To check this run df -i:
Filesystem Inodes IUsed IFree IUse% Mounted on
[...]
25600 25600 0 100% /foo
Here you can see the use of iNodes is 100%.
Bad news is, according to https://superuser.com/questions/585641/changing-max-inode-count-number-in-ext3-filesystem-in-cent-os you need to re-create your file system with the -i option in order to increase the number of inodes.
Solution 2:
I found the answer to my question of "how to fix this scenario". I don't know all the details of how this came to be, but I know enough to put out an answer.
Short answer: unmounting the disk, running chkdsk -f
on it, and mounting back again solves and prevents the issue from reoccurring. As an alternative, creating a new disk (remember we're on AWS) and copying all data to the new disk (rsync -a
was my command of choice) and using it to replace the original disk also solves & prevents.

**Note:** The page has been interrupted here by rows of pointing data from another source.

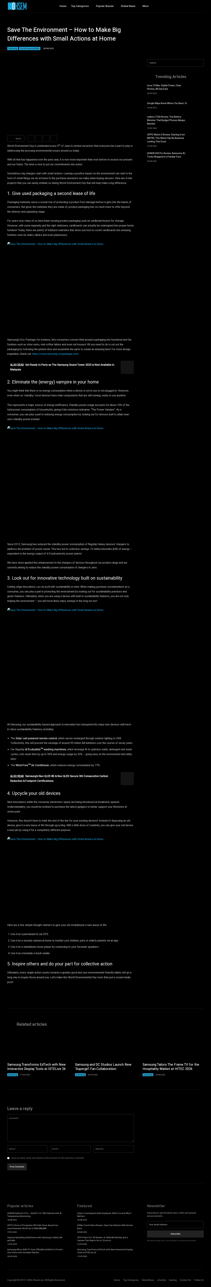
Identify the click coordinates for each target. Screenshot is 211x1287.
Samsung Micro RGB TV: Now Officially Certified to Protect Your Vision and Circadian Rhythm (35, 1251)
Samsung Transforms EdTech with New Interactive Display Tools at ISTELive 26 (36, 1066)
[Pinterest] (46, 138)
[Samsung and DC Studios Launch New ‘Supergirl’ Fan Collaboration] (105, 1046)
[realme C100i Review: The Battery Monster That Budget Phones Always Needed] (198, 121)
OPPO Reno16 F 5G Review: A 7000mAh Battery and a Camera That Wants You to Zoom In (102, 1239)
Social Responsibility (29, 48)
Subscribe (175, 1233)
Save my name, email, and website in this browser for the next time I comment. (47, 1158)
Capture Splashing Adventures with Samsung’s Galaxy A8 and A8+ (34, 1239)
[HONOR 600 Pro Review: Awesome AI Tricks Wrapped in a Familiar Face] (198, 156)
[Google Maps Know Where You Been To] (198, 105)
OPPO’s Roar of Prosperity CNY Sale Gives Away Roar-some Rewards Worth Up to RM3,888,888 (33, 1227)
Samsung (12, 48)
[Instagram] (194, 6)
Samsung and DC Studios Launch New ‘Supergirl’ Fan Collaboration (103, 1066)
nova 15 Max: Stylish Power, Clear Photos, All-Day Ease (164, 87)
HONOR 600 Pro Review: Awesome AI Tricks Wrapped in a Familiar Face (166, 155)
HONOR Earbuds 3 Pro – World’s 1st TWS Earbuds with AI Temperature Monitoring (34, 1215)
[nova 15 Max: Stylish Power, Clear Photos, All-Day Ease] (198, 89)
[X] (201, 6)
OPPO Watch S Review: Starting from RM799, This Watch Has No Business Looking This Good (166, 138)
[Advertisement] (175, 194)
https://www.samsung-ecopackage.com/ (55, 354)
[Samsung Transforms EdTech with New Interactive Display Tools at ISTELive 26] (37, 1046)
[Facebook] (187, 6)
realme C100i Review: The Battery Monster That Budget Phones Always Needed (166, 120)
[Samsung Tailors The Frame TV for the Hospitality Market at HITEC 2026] (173, 1046)
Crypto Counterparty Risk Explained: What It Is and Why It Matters (104, 1215)
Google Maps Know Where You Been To (167, 103)
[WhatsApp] (53, 138)
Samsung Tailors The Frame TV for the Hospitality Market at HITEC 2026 (171, 1066)
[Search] (200, 63)
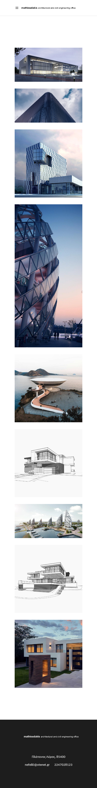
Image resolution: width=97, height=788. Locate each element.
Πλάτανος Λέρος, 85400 (48, 757)
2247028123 (63, 765)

Longer answer: the disk file system (ext4) appears to have reached some unstable state when the disk's snapshot had originally been created. When later the original snapshot of 200GB had been extended (using resize2fs
) to 1TB, it appears that in some sense it kept remembering internally the original size of 200GB, creating all sorts of weird phenomena which ended up with the OS unable to close handles, thus making the Tomcat reach its file limit, thus having all hell break loose.

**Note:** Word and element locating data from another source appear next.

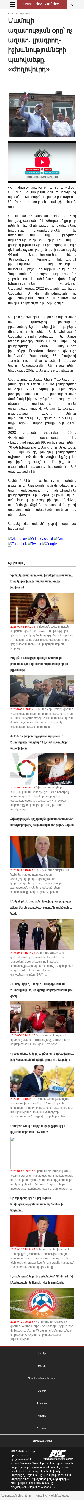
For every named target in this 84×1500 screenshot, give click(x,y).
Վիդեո (42, 1415)
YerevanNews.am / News (42, 4)
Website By (48, 1487)
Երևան (42, 1365)
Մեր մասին (42, 1428)
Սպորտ (42, 1390)
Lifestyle (42, 1403)
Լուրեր (42, 1353)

Longest answer, with a bit more of the detective work details: the breakthrough happened when we had this pathology occur in parallel on two separate setups. Checking out all the parameters on those setups and comparing, we realized that df -h
on the drive was showing this result:
/dev/xvdc 1008G 197G 760G 19% /mnt/eternal
Now, this didn't catch our attention before, because the disk still has plenty of space left. But it was the exact same disk usage (197G) on both setups, and that has no reason to happen. From here things quickly unfolded. As mentioned before, our AWS instances had been created from an image that has a disk snapshot of 200GB, which is extended on individual instances using resize2fs
- usually to the maximum size of 1TB. We were finally able to recreate a "bad state" by launching a new instance, resizing to 1TB, and creating a big file of 300GB. When this was done, the system didn't freeze, but it did show the same strange behavior:
/dev/xvdc 1008G 197G 760G 19% /mnt/eternal
And that when there was clearly more than 197GB of data on the disk. So, we tried out the two methods mentioned above (chkdsk and recreating the disk) on two individual clean setups, and on each of those the weird behavior would no longer appear.
Our best guess is that at some point, when the AMI was created, something went wrong in the snapshot process - most likely because we had taken a "snapshot without restart" (though we don't usually, and I have no evidence to back this up, so I hope our DevOps don't go mad at me for blaming her without cause!). All in all, an interesting experience.